Cette dernière a vu son appartement de Mertzig, qu’elle loue depuis une vingtaine d’années, vendu par son propriétaire «il y a un an et demi». Le propriétaire a demandé au tribunal de Diekirch une ordonnance d’expulsion à son encontre.
La femme et ses trois filles «font l’objet d’une mesure d’expulsion en raison d’un projet immobilier», a expliqué dans un communiqué l’association «Solidarité mat den Heescherten», l’organisation humanitaire qui l’a aidée à trouver un autre logement.

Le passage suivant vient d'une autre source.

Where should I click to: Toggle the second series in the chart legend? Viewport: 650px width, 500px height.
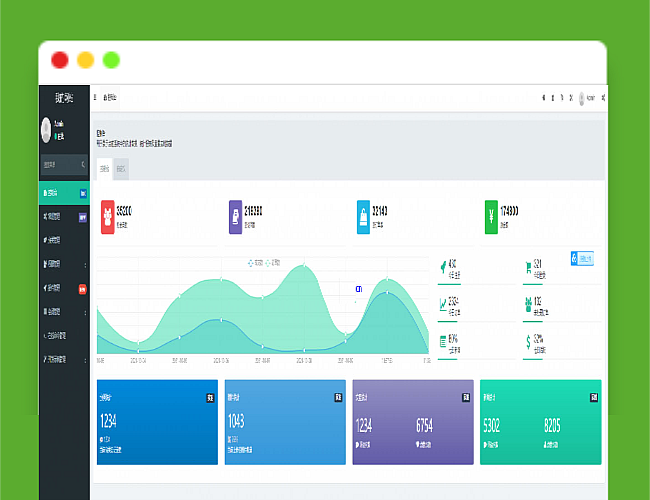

Le litige a débuté en août 2023. La première décision de justice exhortait la famille à quitter l’appartement le 15 octobre 2024. Mais elle a obtenu une première prolongation jusqu’au 15 janvier de cette année. Et maintenant une deuxième, mais Ivone et ses enfants devront quitter l’appartement avant le 1er avril.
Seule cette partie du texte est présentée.